- [Selected excerpt]
| The Creech Years
(1973-1983)

President Glenwood L. Creech came
to FAU from the University of Kentucky, where he had
been vice president of university relations. A courtly
Southern gentleman with wavy salt-and-pepper hair
and a movie star smile, Dr. Creech was ideally suited
to tackle the urgent challenge of increasing financial
support for the university. To encourage substantial
private donations, the state had introduced a program
that would match every gift of $600,000 made to endow
an Eminent Scholar Chair with $400,000 in state funds,
boosting the value of the donation to $1 million.
Dr. Creech used this leveraging tool with great success,
and FAU soon became the state leader in the establishment
of endowed chairs.
Million-dollar Eminent Scholar Chairs established
under Dr. Creech included the Charles E. Schmidt Chair
in Engineering, the Dorothy F. Schmidt Chair in the
Performing and Visual Arts, the Charles Stewart Mott
Chair in Community Education, the Eugene and Christine
Lynn Chair in Business and the Robert J. Morrow Chair
in Social Science.

- [Requirement A]
According to the Creech Years section, what position did Glenwood L. Creech hold at the University of Kentucky before coming to FAU?
- [Requirement B]
Decide whether each statement agrees with the Creech Years section, answering yes or no and quoting the deciding words:
(i) The state matched a $600,000 gift for an Eminent Scholar Chair with $400,000 in state funds.
(ii) Dr. Creech had been president of the University of Kentucky.
(iii) The Robert J. Morrow Chair was established in Business.

Collected data entries
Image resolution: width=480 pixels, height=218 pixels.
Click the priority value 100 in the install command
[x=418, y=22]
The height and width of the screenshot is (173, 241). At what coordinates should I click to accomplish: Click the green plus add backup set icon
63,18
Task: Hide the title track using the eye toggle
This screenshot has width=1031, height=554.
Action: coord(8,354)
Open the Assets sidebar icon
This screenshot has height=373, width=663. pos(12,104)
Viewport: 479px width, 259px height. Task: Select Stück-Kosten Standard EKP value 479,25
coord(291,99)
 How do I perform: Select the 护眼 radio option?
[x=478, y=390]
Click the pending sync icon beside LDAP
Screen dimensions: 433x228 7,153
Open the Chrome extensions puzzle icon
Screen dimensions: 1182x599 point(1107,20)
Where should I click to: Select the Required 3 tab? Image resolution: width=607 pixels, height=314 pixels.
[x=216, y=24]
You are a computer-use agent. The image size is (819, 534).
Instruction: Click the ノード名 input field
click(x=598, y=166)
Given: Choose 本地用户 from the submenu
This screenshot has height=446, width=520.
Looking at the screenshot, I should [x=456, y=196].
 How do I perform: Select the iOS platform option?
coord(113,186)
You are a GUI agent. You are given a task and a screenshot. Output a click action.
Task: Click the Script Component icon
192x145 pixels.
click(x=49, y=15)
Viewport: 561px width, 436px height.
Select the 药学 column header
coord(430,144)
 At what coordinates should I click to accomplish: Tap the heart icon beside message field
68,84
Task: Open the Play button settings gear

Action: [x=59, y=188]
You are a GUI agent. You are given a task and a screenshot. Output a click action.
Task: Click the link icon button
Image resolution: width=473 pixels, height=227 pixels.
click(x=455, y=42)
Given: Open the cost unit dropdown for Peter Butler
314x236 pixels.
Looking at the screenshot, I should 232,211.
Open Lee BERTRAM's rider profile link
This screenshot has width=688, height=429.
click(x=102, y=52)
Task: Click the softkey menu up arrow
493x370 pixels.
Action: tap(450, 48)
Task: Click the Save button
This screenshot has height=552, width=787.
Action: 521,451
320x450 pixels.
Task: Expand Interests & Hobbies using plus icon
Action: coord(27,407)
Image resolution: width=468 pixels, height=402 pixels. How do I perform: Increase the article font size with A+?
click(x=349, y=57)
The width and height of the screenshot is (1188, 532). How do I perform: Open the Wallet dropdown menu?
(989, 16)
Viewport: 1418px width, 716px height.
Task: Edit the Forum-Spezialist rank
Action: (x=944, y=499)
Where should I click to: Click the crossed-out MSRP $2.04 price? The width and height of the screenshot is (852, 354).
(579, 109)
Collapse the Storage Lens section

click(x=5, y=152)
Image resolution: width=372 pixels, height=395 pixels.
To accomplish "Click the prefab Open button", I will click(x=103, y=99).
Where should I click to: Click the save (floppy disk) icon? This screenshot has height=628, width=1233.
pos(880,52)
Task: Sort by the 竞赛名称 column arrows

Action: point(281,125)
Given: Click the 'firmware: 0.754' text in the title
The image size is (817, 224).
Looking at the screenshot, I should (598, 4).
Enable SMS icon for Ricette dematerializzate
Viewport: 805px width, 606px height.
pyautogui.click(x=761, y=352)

- [Exercise solution A]
He had been vice president of university relations.

- [Exercise solution B]
(i) Yes: "match every gift of $600,000 made to endow an Eminent Scholar Chair with $400,000 in state funds"
(ii) No: "where he had been vice president of university relations"
(iii) No: "the Robert J. Morrow Chair in Social Science"